Un hombre de unos 40 años grita desde un balcón en una primera planta. Luce una camisa de flores, el pelo pintado de naranja. Le acompañan dos gatos blancos sentados sobre la barandilla, uno a cada lado: "¿Tenéis permiso para estar ahí hablando? Voy llama a la policía". Manuel ni mira.
- ¿Qué es lo primero que vas a hacer en cuanto puedas salir del coche?
- Buscar trabajo.
Algunos vehículos en el aparcamiento de ses Variades.


Algunos vehículos en el aparcamiento de ses Variades.GERMÁN LAMA
Manuel pinta. De brocha subida de peso, pero también "decoraciones". Lo explica dejando manchas en aire con un trapo invisible. "Yo he pintado en Granada, en Málaga, en Ibiza, en Gran Canaria...", y se pasa un rato enumerando ciudades como si fueran plazas de toros. En la isla se dedicaba a pintar mansiones de lujo, "de ingleses y alemanes, de esas que puedes correr por dentro con un caballo".

La gente le dice que no se cree que viva en un coche. Luce recién afeitado. Incluso coqueto para apañarse con dos palanganas y botellas de agua que compra en el súper con una ayuda mensual del Gobierno de 430 euros. "Es que no sé para qué hemos entrado en Europa, o por qué nos gastamos el dinero en un cohete para ir a la luna, pero qué se nos habrá perdido a nosotros en la luna", reflexiona.

Viste mocasín azul con agujeros, camiseta blanca con cuello de pico, y vaqueros. Todo impecable y perfectamente planchado. Abre el maletero y luego dos neceseres cargados de botes diminutos de desodorante, fragancias y cremas hidratantes: "Otra cosa no pero...". También hay un buen número de ambientadores, guantes y desinfectantes de manos para él y para el coche. "Hombre, también tengo que defenderme del bichito", se justifica.

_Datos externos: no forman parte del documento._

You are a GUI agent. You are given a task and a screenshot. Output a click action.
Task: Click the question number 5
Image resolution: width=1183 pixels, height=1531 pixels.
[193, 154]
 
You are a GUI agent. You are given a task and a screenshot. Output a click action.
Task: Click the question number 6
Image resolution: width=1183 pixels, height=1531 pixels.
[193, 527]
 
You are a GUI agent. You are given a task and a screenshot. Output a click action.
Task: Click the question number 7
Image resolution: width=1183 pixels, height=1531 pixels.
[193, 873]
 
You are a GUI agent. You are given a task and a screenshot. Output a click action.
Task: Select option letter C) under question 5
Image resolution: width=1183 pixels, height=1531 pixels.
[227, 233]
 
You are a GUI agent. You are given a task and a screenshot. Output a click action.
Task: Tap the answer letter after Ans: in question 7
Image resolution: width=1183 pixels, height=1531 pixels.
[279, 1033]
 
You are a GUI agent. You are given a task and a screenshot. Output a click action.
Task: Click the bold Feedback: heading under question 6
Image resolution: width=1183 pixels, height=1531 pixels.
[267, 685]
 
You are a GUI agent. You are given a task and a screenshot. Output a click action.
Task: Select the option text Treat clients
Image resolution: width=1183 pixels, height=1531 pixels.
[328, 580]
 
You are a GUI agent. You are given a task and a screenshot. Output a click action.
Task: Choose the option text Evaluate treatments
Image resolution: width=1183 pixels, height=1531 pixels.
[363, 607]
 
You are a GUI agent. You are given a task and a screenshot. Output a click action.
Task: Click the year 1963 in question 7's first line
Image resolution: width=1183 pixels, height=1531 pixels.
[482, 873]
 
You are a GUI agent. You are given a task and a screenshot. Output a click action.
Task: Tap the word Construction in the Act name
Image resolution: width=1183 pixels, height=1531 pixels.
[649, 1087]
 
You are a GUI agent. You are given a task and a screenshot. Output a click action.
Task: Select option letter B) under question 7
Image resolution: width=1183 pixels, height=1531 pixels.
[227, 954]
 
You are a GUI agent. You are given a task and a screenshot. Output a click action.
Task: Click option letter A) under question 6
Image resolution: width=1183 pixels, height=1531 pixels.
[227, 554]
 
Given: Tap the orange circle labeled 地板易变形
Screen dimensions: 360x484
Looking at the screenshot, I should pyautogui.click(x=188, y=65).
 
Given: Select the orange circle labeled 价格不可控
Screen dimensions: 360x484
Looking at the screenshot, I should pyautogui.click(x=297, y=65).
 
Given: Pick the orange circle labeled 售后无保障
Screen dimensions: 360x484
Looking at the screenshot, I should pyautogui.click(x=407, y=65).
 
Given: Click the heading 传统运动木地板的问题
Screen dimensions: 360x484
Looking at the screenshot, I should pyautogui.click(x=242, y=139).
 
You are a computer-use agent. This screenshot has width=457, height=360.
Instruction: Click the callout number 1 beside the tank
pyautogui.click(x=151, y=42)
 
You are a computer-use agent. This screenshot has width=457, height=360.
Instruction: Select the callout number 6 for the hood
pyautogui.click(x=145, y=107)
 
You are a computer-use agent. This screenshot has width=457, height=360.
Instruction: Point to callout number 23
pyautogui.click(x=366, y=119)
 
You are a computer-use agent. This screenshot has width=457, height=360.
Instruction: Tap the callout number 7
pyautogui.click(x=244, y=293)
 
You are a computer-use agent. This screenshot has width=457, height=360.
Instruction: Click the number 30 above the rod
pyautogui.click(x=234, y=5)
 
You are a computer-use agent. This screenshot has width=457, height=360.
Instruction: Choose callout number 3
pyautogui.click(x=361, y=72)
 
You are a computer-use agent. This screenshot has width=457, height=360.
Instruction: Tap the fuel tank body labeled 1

Los asientos están reclinados, se ve alguna manta y una toalla de playa rosa, arrugada y con una Minnie Mouse sucia y sonriente, como una ratona que hubiera caído en la droja. En la rueda trasera se amontonan algunas bolsas. "Es que yo reciclo", explica. Y luego muestra otra junto a la rueda delantera, llena de restos de pan de los bocadillos que les trae Cáritas de vez en cuando al aparcamiento: "Se los doy de comer a las gaviotas, me da la vida".

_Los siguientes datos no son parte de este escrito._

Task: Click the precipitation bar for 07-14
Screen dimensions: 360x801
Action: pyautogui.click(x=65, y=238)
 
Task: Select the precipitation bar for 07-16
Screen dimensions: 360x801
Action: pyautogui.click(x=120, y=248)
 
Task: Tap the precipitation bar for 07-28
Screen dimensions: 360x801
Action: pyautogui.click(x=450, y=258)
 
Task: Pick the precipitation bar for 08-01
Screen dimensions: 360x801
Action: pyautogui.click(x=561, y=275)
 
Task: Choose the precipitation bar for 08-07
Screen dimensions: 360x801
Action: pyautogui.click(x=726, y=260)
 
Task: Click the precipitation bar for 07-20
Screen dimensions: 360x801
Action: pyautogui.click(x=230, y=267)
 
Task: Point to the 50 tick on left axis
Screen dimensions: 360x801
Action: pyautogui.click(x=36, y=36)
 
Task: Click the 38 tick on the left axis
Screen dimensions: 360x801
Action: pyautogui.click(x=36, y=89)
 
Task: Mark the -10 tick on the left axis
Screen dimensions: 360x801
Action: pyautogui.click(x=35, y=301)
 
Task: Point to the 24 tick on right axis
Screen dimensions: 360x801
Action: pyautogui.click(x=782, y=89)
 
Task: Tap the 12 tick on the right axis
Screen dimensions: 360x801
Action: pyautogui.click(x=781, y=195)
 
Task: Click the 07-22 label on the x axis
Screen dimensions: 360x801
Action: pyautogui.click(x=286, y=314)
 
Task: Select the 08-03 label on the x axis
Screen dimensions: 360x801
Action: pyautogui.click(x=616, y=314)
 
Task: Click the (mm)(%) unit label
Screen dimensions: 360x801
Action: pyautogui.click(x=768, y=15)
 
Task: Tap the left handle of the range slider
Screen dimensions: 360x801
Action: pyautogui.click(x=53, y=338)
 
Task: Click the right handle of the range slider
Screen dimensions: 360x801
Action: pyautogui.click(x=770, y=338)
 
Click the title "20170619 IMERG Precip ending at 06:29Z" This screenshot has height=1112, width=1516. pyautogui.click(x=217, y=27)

Aparece un furgón de atestados con tres agentes de la Policía Local de San Antonio. Charlamos con los agentes.
- Ahora sin gente en la calle debe dar gusto trabajar - comenta el periodista.
- Que va, mira esos pisos - dice señalando hacia un edificio - son de cincuenta metros cuadrados y están llenos de gente, eso ahora mismo es una bomba de relojería, cuando no hay peleas es un caso de malos tratos.
Los agentes parece que conocen bien a Manuel. "Un día unos guardias civiles me trajeron zumos y pasteles, y de esas cosas te acuerdas toda la vida", dice saltándosele la lagrimilla.

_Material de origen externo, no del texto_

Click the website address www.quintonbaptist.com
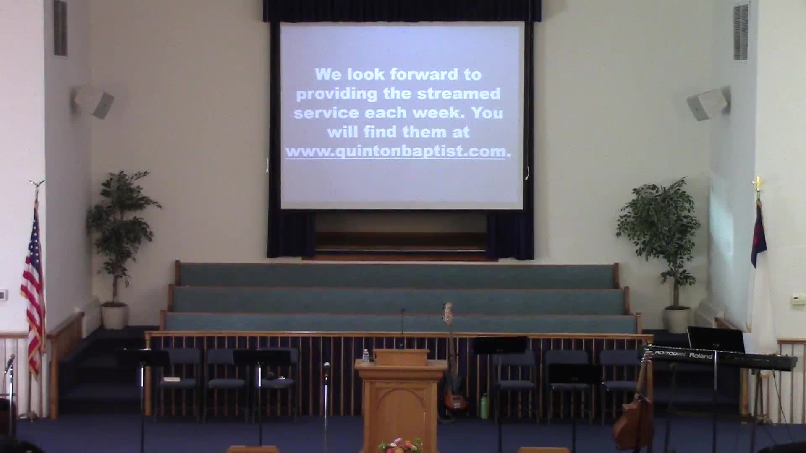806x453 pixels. click(395, 151)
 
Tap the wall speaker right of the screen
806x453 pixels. click(709, 104)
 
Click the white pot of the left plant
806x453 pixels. click(115, 316)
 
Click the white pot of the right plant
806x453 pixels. click(677, 320)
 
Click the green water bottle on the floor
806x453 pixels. click(485, 406)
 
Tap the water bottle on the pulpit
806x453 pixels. click(366, 356)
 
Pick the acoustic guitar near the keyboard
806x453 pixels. click(634, 419)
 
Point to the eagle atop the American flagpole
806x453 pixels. click(37, 184)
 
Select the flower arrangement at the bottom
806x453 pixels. click(400, 445)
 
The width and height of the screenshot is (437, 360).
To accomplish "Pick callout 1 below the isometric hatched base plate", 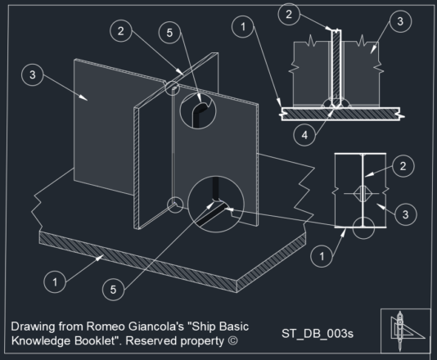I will point(54,281).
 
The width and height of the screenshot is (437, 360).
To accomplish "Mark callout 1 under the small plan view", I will point(324,256).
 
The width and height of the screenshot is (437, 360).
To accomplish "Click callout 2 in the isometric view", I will point(120,31).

- Te has movido - le comenta uno de los policías.
- Por cambiar - responde resignado.
- Bueno - y se marchan.
Manuel se enteró del confinamiento en el bar de un amigo que por las noches le daba de comer "algo caliente", que ahora echa mucho de menos. "Vimos salir al presidente en la tele y creí que era broma, que estaba de guasa". La primera vez que escuchó los aplausos y las sirenas a las ocho llamó a un amigo a Granada para preguntarle, porque temía que la policía le multase por irse a otro coche. "Creí que era el toque de queda", ríe.

El pintor intenta hacer ejercicio frente al capó cada mañana al amanecer. Flexiones, abdominales. "Me duelen todos los huesos", comenta. Luego tiene algún semanario antiguo que venía con un diario. Y escucha un poco la radio. Pero lo peor son las noches: "Esto no es vida, es mucha soledad, es muy deprimente, y tienes miedo de perder la cabeza". Dice que entonces cierra los ojos y habla con Dios, y que Dios le contesta, o que se contesta a sí mismo, que no lo tiene claro, pero que lo seguirá haciendo.

A los pocos días hablamos por teléfono. Cuenta que se ha vuelto a mudar al lado de Mohamed, que había empezado el Ramadán, que no comía nada hasta la noche y rezaba de espaldas al mar. También que ahora se esconde de él para comerse el bocadillo de Cáritas. "Hombre, es que hay cosas que no se pueden aguantar", se explica.